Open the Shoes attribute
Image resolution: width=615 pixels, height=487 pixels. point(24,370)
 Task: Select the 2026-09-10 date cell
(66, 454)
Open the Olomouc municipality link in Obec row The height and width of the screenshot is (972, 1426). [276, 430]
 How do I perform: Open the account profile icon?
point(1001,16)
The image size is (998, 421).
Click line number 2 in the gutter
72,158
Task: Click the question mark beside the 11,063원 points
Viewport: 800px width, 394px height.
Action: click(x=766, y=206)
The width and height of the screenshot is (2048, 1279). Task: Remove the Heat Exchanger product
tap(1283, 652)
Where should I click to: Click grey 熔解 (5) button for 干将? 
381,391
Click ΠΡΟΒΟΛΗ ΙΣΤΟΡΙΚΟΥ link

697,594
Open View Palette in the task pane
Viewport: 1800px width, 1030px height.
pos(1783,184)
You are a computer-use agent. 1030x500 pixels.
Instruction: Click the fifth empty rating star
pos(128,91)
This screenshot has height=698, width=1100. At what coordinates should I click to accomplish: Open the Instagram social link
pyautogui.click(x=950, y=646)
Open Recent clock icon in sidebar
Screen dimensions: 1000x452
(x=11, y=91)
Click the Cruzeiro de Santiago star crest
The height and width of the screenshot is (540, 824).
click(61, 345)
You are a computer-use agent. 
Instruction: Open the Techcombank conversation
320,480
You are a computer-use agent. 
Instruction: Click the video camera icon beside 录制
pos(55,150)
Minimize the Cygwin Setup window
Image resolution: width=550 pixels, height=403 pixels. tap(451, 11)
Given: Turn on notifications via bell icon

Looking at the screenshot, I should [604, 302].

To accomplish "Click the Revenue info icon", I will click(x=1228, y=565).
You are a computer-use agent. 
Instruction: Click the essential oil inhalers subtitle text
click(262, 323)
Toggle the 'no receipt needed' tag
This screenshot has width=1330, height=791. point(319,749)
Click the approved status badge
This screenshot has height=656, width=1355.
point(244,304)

□ □ □ □

## PROBLEM STATEMENT
Without changing a word, print all of the entries above.

## RESPONSE AREA
Open the Shoes attribute
Image resolution: width=615 pixels, height=487 pixels. point(24,370)
 Task: Select the 2026-09-10 date cell
(66, 454)
Open the Olomouc municipality link in Obec row The height and width of the screenshot is (972, 1426). [276, 430]
 How do I perform: Open the account profile icon?
point(1001,16)
The image size is (998, 421).
Click line number 2 in the gutter
72,158
Task: Click the question mark beside the 11,063원 points
Viewport: 800px width, 394px height.
Action: click(x=766, y=206)
The width and height of the screenshot is (2048, 1279). Task: Remove the Heat Exchanger product
tap(1283, 652)
Where should I click to: Click grey 熔解 (5) button for 干将? 
381,391
Click ΠΡΟΒΟΛΗ ΙΣΤΟΡΙΚΟΥ link

697,594
Open View Palette in the task pane
Viewport: 1800px width, 1030px height.
pos(1783,184)
You are a computer-use agent. 1030x500 pixels.
Instruction: Click the fifth empty rating star
pos(128,91)
This screenshot has height=698, width=1100. At what coordinates should I click to accomplish: Open the Instagram social link
pyautogui.click(x=950, y=646)
Open Recent clock icon in sidebar
Screen dimensions: 1000x452
(x=11, y=91)
Click the Cruzeiro de Santiago star crest
The height and width of the screenshot is (540, 824).
click(61, 345)
You are a computer-use agent. 
Instruction: Open the Techcombank conversation
320,480
You are a computer-use agent. 
Instruction: Click the video camera icon beside 录制
pos(55,150)
Minimize the Cygwin Setup window
Image resolution: width=550 pixels, height=403 pixels. tap(451, 11)
Given: Turn on notifications via bell icon

Looking at the screenshot, I should [604, 302].

To accomplish "Click the Revenue info icon", I will click(x=1228, y=565).
You are a computer-use agent. 
Instruction: Click the essential oil inhalers subtitle text
click(262, 323)
Toggle the 'no receipt needed' tag
This screenshot has width=1330, height=791. point(319,749)
Click the approved status badge
This screenshot has height=656, width=1355.
point(244,304)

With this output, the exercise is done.